Go through the data below and copy each line that includes "Toggle".

## [DATA SHOWN]
***
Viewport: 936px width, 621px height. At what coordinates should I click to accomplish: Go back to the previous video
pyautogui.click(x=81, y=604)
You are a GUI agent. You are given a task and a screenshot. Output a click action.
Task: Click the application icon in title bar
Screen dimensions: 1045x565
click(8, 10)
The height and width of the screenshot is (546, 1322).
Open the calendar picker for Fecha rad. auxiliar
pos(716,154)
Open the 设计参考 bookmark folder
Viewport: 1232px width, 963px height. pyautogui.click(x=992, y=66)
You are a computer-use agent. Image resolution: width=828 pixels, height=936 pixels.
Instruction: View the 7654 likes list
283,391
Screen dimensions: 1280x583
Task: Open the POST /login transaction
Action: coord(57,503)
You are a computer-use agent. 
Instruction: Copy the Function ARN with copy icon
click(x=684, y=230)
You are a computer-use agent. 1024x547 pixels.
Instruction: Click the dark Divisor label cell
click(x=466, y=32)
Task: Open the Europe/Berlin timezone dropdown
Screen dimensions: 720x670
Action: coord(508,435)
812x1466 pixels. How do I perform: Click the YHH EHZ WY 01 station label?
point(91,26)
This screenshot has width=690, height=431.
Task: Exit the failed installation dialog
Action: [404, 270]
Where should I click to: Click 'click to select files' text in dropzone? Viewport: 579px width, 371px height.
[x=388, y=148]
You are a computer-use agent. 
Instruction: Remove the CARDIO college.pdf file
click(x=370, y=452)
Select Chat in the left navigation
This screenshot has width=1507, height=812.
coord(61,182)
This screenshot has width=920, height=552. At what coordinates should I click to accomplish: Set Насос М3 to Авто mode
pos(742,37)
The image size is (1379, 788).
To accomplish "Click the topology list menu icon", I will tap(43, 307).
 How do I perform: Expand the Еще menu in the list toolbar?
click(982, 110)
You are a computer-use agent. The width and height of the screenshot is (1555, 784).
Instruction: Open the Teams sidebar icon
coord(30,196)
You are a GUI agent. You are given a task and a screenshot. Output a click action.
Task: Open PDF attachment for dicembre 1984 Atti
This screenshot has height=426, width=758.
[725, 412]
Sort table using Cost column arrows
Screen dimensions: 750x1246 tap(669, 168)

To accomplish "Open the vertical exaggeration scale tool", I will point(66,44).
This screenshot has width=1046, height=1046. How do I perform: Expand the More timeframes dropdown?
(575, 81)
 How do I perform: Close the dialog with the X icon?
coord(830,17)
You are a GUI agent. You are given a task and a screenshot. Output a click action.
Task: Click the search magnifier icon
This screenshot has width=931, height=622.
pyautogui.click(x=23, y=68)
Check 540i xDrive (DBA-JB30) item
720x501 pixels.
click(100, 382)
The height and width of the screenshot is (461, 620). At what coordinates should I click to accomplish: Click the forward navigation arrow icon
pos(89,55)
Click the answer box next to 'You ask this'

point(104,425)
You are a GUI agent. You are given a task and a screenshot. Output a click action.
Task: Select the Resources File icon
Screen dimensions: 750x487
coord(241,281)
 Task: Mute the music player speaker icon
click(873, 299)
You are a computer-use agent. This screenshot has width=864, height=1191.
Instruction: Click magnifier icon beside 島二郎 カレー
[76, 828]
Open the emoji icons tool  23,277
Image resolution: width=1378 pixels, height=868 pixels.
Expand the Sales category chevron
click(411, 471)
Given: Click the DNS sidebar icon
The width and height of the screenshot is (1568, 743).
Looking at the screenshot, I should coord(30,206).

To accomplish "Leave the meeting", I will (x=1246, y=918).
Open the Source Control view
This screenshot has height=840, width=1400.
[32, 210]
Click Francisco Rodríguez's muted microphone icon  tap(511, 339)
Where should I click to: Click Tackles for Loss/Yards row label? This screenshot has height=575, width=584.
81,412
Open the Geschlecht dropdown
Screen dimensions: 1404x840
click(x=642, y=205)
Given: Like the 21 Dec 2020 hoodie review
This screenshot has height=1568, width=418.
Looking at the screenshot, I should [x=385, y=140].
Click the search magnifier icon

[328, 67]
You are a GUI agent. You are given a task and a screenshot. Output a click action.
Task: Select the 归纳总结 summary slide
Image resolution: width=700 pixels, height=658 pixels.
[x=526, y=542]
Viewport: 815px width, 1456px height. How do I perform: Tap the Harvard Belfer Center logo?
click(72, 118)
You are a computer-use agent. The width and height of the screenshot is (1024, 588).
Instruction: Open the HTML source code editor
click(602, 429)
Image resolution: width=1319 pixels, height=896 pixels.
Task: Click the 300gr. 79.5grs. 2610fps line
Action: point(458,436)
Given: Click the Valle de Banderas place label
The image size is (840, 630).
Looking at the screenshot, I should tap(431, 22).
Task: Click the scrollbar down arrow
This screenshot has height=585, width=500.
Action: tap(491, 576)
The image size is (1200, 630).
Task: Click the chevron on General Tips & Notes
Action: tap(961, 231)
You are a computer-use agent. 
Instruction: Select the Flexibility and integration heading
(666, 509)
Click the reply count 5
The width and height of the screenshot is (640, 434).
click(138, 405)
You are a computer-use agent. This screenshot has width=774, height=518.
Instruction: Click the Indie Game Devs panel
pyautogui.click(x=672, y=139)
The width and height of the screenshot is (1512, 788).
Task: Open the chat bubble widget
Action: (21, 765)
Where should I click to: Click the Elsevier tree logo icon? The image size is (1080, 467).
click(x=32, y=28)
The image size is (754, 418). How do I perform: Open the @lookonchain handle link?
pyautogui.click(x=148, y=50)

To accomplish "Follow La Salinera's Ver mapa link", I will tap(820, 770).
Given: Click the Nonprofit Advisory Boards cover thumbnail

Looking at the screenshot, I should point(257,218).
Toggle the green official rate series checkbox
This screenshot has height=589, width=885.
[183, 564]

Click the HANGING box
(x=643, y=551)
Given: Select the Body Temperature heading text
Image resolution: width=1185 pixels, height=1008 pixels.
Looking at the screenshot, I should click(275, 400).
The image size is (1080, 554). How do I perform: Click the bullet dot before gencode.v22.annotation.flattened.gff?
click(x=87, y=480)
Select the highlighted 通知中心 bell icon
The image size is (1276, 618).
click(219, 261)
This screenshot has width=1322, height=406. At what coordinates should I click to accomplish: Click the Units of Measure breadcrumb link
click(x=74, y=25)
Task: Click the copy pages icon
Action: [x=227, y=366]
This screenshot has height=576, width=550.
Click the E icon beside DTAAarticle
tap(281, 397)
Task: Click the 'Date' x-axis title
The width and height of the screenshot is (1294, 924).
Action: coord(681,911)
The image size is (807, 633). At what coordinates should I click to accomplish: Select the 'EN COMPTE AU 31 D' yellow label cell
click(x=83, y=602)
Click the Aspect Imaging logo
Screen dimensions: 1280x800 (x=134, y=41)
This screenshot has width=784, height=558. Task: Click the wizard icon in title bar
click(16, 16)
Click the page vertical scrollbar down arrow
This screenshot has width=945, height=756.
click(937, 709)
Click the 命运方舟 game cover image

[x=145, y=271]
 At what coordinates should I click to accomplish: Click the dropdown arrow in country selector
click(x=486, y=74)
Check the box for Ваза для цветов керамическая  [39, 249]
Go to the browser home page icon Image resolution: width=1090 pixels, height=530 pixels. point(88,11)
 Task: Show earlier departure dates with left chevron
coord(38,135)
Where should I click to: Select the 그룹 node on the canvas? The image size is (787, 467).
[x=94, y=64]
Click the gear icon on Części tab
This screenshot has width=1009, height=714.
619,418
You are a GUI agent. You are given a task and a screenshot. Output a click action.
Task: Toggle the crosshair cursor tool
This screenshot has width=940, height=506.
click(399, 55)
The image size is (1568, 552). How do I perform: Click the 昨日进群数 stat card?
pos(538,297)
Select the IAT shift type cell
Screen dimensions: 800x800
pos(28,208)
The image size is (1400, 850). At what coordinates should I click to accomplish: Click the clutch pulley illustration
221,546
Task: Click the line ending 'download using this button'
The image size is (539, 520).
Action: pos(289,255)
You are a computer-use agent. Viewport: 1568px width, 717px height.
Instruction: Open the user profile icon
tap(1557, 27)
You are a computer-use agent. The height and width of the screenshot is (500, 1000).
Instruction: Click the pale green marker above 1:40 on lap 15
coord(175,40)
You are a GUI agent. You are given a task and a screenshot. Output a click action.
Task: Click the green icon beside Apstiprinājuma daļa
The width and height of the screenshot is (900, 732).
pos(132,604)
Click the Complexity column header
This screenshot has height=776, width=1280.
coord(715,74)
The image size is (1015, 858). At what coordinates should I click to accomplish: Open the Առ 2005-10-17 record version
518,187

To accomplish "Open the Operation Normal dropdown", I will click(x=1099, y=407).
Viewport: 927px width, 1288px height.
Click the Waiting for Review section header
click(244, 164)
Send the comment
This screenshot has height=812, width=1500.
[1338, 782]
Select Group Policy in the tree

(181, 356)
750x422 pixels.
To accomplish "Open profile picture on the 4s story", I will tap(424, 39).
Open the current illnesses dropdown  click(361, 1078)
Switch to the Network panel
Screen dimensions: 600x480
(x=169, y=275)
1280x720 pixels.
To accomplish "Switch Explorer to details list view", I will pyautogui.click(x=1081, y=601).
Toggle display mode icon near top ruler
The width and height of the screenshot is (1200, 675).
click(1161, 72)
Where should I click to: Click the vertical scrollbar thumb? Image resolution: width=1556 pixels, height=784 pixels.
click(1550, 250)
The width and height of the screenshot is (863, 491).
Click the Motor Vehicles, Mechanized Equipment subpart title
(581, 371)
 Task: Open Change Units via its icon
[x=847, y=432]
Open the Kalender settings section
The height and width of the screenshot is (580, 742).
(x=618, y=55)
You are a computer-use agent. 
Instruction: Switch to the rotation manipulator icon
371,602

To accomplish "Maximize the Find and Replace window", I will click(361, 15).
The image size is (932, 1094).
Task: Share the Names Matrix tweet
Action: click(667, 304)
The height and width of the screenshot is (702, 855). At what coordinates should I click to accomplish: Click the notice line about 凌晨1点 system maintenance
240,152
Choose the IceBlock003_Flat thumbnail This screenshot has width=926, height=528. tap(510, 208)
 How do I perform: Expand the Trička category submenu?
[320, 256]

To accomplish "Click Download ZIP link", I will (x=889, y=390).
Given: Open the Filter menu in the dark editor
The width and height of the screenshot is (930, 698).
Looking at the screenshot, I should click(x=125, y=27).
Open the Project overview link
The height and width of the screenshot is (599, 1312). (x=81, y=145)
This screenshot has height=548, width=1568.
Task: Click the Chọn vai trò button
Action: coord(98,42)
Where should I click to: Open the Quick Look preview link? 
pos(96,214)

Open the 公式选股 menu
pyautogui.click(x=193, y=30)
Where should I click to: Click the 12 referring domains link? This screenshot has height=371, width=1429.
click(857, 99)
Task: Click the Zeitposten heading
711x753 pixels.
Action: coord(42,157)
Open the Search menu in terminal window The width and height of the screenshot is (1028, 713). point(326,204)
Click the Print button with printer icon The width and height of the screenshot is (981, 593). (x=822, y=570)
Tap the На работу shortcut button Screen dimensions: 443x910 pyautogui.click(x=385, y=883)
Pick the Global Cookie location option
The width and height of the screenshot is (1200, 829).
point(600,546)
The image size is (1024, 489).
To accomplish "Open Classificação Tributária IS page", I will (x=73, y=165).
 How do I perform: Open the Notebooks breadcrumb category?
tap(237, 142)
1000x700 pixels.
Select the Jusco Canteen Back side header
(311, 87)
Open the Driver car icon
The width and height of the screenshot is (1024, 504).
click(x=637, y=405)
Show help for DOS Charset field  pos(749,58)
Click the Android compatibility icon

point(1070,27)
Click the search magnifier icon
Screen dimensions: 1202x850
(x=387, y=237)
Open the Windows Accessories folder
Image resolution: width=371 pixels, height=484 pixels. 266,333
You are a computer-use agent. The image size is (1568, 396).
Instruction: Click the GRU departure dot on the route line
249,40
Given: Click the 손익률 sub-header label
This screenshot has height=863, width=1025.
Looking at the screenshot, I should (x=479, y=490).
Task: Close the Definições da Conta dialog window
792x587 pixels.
***
## [SOLUTION FOR THIS TASK]
Toggle the green official rate series checkbox
Task: Toggle the crosshair cursor tool
Toggle display mode icon near top ruler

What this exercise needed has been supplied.